Clay Ellis: Yes, Mike, this is Clay Ellis. Yes, I think as you mentioned, the mitigating the exposure that we have to commodity or paper-grade pulp at the Riegelwood mill. If you look at 2024, post the closure of Riegelwood 20, we still have some exposure. We’re not at our optimized mix, although we’re much further along the way toward that. But we believe fluff will grow, and that will — obviously, we’ll move SBSK or paper grade to fluff. So we think exiting ’24 and to ’25, we’ll be getting pretty close to our optimized mix. There will always be a small amount of the paper-grade pulp in the mix. And we — but we think we’ll be getting to really our optimized mix here exiting ’24 and to ’25. So we’ll have an improvement through, all through ’24.

Of course, we have levers if fluff pulp did not grow and such, there are things that we have as options. But that’s not really what we believe or what — we think absorbent hygiene products will grow. And therefore, we think that fluff will grow. We’re excited about the trend.

Operator: Your next question comes from the line of Mark Weintraub from Seaport Research Partners.
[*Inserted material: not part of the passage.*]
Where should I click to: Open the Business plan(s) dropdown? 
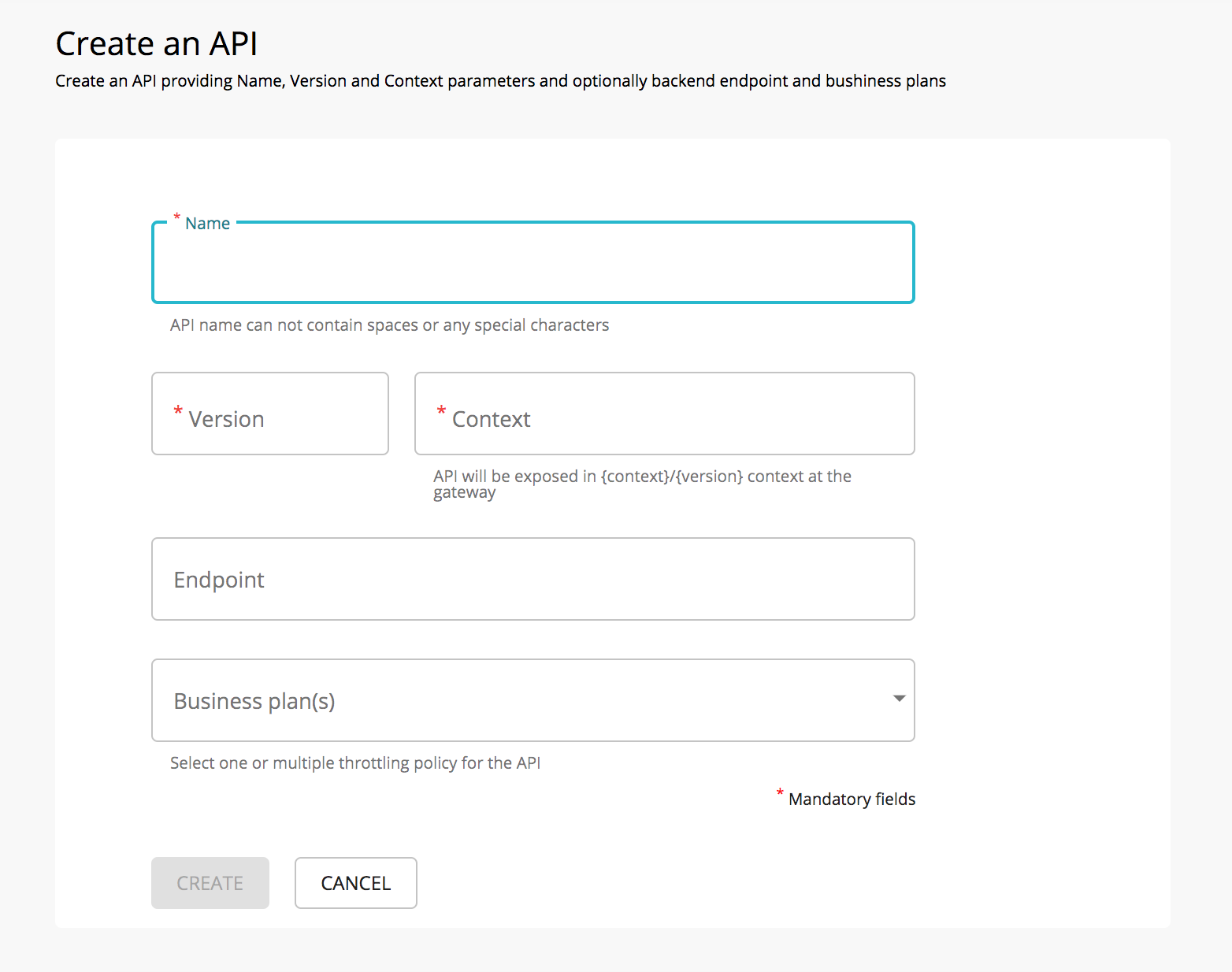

Mark Weintraub: Maybe first of all, I’m going to follow up on Phil’s question, and I realize you may or may not say anything on this, but it’s probably the question investors are thinking about most. So I’ll give it a shot. And that is understanding there’s a lot of variability on how pricing can play out, and that can have a very large impact on where numbers ultimately end up in ’24. You did provide us with an assessment on your volume. You’ve talked about a lot of the different internal initiatives, et cetera. Is it possible that, as you did last year, you could give us a range if we exclude impact from any price changes not yet reflected in the trade publications?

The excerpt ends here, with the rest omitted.